- **AIM OF THE EXERCISE**: Transcribe the records below in full; pictures stay out of the copy.

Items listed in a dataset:

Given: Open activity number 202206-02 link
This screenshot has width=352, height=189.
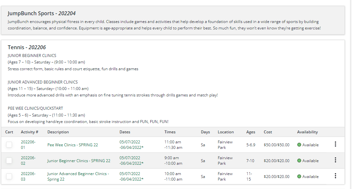Looking at the screenshot, I should [x=28, y=161].
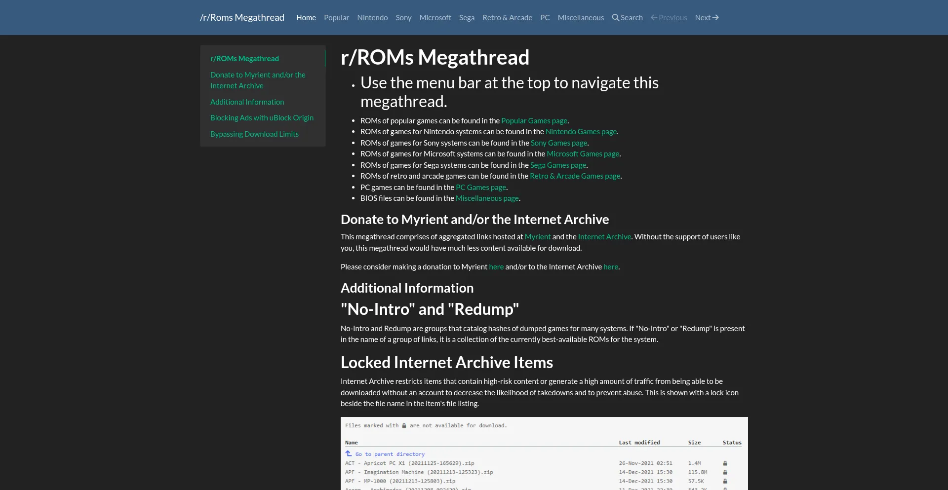Click the Previous arrow in navbar
Viewport: 948px width, 490px height.
click(x=654, y=18)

- **FINAL ANSWER**:
Given: Open activity number 202206-02 link
This screenshot has width=352, height=189.
Looking at the screenshot, I should [x=28, y=161].
Click the Previous arrow in navbar
Viewport: 948px width, 490px height.
click(x=654, y=18)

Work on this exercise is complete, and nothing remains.